Radio World continues our special series about preserving the history of radio, in conjunction with the Library of Congress’ Radio Preservation Task Force (http://radiopreservation.org).
“They’re just a bunch of kids!”
That’s what the sales manager of a New Hampshire radio station told local businessmen when he discovered that he was losing accounts to student salesmen from the nearby college station. Some faculty weren’t happy with the station either, considering it a mere “radio school” in their midst, and not promoting their vision of academia. One seriously suggested that rock’n’roll be allowed on the station only if accompanied by “commentary and discussion.”
Both views seem to miss the point, and the value, of college radio.
The history of this particular station is explored in depth in my book “College Radio Days,” and it reveals some interesting facts about an underappreciated segment of broadcasting.
For many years the stations, WDCR(AM) and WFRD(FM) at Dartmouth College, were commercial and run entirely by students.
The students created a climate of professionalism and innovation that did indeed make the stations a formidable competitor in the small northern New England market. But they also created an unusual learning environment, one that helped mold generations of media and business leaders of the future.
This was far from just a “radio school.” According to data collected for the book, during the station’s entire 75-year history (the original campus station signed on in 1941), only 2.4 percent of its student leaders went on to careers in radio. Another 11.7 percent pursued careers in other media, such as television, motion pictures, recording or publishing. More than 85 percent went on to non-media careers, such as law, finance, advertising, marketing and computer sciences.
Yet among the many alumni who were interviewed, nearly all gave credit to this early “inside media” experience as helping prepare them for their later careers, whatever those careers might have been. They said they learned leadership skills, speaking skills, entrepreneurship, sales, technical skills and “how to run a business.”
Some were quite eloquent about it. “One of the best experiences of my life,” said one. Said others, “I learned as much [at the station] as in any of the academic buildings,” “Of tremendous value to me,” and quite simply, “I owe my career to Dartmouth Broadcasting.”
A current U.S. senator, a station newsman during his college days, said, “It taught me how to ask the right questions.”
|Credit: Courtesy Jennifer Waits, Radio Survivor
Besides producing leaders in many fields, the station produced a great deal of important and interesting programming, some of which is preserved in the college archives. That is one focus of the Radio Preservation Task Force of the Library of Congress, which aims to identify, and encourage the preservation of, both commercial and non-commercial radio archives.
What survives from those 75 years of broadcasting at this one student station? Besides music programming, the station produced many thousands of hours of programs about sports, social issues and contemporary culture. It was also a laboratory for what might be termed periodic waves of student creativity.
Every few years a new group of students would arrive, who would use the stations as a platform for various forms of dramatic and comedic expression, and some of the shows they created are quite interesting. In the 1950s, it was a young Buck Henry, later a major Hollywood writer/actor/director. Don Hyatt, the lauded NBC producer, produced many shows as a student. Later there were several improv comedy shows, and also scripted series including a clever scripted comedy/horror anthology called “Tales for the Midnight Hour” that holds up well today.
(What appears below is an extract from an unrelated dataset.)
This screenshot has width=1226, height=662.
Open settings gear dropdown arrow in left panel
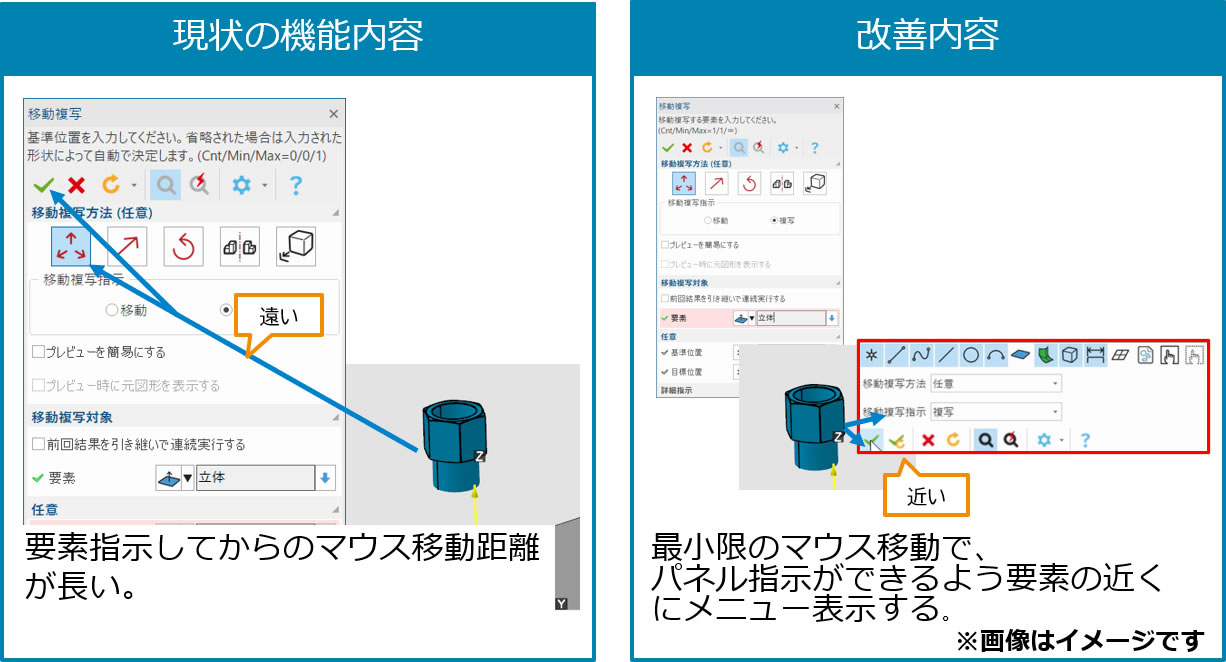[x=264, y=185]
Perhaps the most lasting contribution was made by the station’s very active news department, which conducted interviews with all sorts of literary and political luminaries as they passed through the campus. (New Hampshire, remember, is home to the first-in-the-nation presidential primary; practically every major national candidate shows up there, eager to speak into any microphone available.)
In the archives are interviews with Malcolm X, just two weeks before his assassination in 1965; segregationist Governor George Wallace, whose appearance sparked a riot; Henry Miller discussing “The Tropic of Cancer”; filmmaker Chris Miller, both as a recent graduate and years later as producer of the movie “Animal House”; Nobel prize winner Dr. William Shockley, defending the controversial theory of eugenics (an interview that was suppressed at the time for fear of stirring racial strife on campus); Cold warrior Alger Hiss; poet Robert Frost; Miriam Makeba; Dave Brubeck; and hundreds of others.
Some of the subjects are not famous but nevertheless tell us much about their times. Six African-American students talk about their experiences in the years after the college began to recruit minorities in significant numbers. Young women talk about life on a mostly male campus immediately after Dartmouth first began admitting women in 1972. And so on.
Virtually all of this audio survives, but it’s on decaying cassettes and reel-to-reel tapes that have not yet been digitized. And this trove was created by just one of the estimated 1,500 college stations located across the United States.
College radio stations serve as more than just “radio schools.” Besides providing a hands-on introduction to media for generations of future American leaders, they have produced a wealth of programming and preserved a great deal of important audio history. It is the hope and mission of the task force to locate and preserve this audio heritage before it disappears.
Tim Brooks is a longtime network TV executive and author of eight books about media history, including “College Radio Days” (2013). He is an advisor to the Radio Preservation Task Force and, long ago, was a student director of his college radio station.